Apparently, the firm raked in billions of dollars in connection with margin loans in order to effect the financing of trades on a riskless basis. The SEC Admin Release indicated that these riskless trades, which Merrill Lynch had structured and subsequently executed with various counterparties, contained terms which were undefined and which lacked economic substance. The firm’s transactions, which left customer reserve accounts underfunded, eventually turned into roundtrip transactions whereby Merrill Lynch’s operations and activities were funded rather than addressing investment objectives of customers.
Additionally, from 2009 through 2016, the firm had seemingly poor supervisory protocols regarding custody of customer accounts, in which Merrill Lynch was found to have committed numerous violations of Rule 15C3-3(C). Apparently, Merrill Lynch improperly held customer securities in accounts subject to liens which subjected customers to the firm broker-dealer’s creditors, when such securities were required to be held in lien-free segregated accounts.
The SEC Admin Release noted that from June of 2009 through April of 2015, the firm held an estimated $58,000,000,000.00 in a clearing bank subject to a clearing bank’s general lien. As of year-end 2015, an additional $1,380,000,000.00 of customers’ securities were reportedly held by the firm in accounts with six additional clearing accounts in Asia and Europe which were subject to liens. Further, as of year-end 2015, an estimated $4,800,000,000.00 in customers’ securities were held in forty-eight accounts in Asia, Europe, and Australia which did not document that such accounts were free of liens.

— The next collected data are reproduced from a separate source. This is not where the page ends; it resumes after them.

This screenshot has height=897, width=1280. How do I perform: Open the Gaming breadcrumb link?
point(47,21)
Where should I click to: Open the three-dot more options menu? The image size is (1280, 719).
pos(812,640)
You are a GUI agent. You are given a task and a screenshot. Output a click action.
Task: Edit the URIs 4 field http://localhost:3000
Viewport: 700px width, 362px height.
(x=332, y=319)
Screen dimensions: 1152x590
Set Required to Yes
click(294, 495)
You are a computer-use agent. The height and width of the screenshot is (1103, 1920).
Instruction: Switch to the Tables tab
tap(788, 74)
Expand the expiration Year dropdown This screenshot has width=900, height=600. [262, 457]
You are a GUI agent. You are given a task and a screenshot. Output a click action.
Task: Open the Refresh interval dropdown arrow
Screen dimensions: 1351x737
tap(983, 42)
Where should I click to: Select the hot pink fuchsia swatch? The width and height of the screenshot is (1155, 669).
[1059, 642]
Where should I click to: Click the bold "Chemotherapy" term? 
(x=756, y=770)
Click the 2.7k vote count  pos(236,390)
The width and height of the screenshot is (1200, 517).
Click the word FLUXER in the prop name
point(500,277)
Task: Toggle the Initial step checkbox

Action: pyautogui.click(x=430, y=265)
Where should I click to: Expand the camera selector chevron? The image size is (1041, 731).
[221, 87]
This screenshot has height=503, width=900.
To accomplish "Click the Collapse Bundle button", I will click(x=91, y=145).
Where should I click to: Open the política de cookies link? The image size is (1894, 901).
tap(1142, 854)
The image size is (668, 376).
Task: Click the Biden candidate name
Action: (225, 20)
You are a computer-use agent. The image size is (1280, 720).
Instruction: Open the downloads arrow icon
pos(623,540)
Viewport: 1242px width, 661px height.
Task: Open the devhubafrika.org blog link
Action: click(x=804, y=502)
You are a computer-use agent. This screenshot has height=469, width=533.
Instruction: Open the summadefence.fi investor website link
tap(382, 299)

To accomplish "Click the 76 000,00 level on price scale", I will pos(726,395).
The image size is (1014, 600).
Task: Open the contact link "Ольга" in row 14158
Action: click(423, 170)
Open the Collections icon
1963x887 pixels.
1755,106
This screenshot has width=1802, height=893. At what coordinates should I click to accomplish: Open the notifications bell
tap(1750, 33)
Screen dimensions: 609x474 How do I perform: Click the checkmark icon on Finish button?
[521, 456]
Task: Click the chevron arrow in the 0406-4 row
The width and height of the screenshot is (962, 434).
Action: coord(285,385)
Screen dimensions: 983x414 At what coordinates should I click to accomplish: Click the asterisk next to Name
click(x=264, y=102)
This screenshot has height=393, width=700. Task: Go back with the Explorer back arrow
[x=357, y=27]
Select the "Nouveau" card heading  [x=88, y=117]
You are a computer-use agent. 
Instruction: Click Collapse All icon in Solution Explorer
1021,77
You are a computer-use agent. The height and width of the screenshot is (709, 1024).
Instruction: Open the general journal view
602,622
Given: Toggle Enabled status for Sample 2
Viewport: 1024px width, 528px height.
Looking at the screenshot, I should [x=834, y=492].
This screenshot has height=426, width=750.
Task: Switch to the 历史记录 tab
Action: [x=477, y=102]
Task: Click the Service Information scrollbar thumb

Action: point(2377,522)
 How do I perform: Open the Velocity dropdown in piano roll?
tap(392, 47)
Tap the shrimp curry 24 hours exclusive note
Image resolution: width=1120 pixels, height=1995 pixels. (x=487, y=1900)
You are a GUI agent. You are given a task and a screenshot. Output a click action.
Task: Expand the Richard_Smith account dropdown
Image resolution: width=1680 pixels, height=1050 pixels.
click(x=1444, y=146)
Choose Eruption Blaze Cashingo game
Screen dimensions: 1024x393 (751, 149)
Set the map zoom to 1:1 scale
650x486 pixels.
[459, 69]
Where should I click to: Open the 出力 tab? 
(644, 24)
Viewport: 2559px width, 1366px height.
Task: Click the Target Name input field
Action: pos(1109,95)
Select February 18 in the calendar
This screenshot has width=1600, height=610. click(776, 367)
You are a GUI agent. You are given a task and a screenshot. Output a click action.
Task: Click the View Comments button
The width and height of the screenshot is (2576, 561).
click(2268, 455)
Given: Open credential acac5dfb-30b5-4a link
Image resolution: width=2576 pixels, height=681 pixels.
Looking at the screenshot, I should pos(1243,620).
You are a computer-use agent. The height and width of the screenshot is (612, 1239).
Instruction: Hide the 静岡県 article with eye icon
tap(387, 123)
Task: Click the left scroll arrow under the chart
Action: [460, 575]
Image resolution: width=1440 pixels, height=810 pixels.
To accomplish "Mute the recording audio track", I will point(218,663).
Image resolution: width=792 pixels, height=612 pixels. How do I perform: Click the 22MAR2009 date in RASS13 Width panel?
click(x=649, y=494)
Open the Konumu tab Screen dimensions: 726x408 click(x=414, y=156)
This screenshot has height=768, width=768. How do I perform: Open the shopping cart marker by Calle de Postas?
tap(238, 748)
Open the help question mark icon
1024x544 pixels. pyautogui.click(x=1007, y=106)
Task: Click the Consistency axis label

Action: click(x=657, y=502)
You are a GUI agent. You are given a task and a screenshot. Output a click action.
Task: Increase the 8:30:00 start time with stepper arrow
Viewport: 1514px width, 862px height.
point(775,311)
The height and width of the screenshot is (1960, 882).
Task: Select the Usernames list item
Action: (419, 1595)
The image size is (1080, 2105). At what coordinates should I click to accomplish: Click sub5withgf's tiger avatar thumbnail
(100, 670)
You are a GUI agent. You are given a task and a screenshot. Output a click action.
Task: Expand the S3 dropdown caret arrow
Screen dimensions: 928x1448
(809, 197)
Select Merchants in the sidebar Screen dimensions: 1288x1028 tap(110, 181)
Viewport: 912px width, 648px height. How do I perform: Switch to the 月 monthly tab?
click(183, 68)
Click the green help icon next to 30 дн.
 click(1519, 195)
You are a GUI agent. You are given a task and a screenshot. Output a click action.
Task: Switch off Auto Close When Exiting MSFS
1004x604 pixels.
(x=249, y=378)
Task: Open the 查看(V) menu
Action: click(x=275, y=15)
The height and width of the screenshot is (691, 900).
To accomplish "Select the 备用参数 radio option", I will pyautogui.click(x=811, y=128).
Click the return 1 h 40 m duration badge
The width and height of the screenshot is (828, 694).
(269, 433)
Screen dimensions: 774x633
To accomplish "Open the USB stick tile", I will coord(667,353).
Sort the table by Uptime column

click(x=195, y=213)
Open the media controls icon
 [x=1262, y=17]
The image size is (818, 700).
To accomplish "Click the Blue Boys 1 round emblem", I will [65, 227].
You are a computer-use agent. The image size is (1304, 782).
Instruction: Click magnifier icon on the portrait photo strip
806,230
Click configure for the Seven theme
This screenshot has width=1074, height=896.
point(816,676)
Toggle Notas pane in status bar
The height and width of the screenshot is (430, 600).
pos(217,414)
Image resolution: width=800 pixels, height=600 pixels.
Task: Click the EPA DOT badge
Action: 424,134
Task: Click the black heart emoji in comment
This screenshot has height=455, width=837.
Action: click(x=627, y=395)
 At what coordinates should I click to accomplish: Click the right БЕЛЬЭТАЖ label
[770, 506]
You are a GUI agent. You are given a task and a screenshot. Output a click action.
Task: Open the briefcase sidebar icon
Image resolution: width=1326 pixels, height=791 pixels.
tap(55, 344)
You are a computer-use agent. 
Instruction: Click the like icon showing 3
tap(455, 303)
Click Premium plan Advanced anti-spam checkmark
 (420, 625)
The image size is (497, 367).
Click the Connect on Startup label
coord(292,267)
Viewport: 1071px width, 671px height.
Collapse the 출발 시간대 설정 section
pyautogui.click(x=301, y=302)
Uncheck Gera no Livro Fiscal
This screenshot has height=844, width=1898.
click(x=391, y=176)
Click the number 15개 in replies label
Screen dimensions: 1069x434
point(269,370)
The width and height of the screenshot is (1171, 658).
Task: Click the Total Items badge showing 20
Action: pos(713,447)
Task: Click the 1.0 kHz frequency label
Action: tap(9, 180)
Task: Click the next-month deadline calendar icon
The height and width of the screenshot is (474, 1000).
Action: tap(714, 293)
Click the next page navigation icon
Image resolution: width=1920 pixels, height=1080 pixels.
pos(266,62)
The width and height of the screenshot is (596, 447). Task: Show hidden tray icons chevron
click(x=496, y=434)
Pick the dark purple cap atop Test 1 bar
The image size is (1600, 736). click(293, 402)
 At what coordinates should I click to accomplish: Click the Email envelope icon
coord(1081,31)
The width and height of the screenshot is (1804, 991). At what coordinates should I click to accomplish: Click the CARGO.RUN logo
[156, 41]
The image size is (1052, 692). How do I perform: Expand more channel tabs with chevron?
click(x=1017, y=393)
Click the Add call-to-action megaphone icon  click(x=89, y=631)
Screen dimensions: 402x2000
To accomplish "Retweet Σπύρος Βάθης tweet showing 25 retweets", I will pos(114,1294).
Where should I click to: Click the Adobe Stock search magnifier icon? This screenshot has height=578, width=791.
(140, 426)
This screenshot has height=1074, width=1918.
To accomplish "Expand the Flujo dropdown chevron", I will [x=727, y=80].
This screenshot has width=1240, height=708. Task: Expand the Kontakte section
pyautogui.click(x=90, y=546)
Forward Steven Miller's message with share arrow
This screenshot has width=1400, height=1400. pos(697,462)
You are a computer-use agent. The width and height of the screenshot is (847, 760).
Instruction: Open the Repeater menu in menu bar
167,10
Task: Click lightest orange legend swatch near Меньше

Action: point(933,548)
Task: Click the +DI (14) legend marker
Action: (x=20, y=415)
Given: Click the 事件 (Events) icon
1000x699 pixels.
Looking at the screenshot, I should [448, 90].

The Securities and Exchange Commission found that Merrill Lynch’s conduct constituted willful failures of Securities Exchange Act of 1934 Section 15(C)3, Rule 15C3-3; Section 17(A)(1), Rule 17A-3(A)(1), 17A-5(A), Rules 17A-5(D)(3), 17A-11(D), and Rule 21F-17. Merrill Lynch reportedly submitted an Offer of Settlement to the SEC, in which the firm accepted that it committed violations of federal securities laws.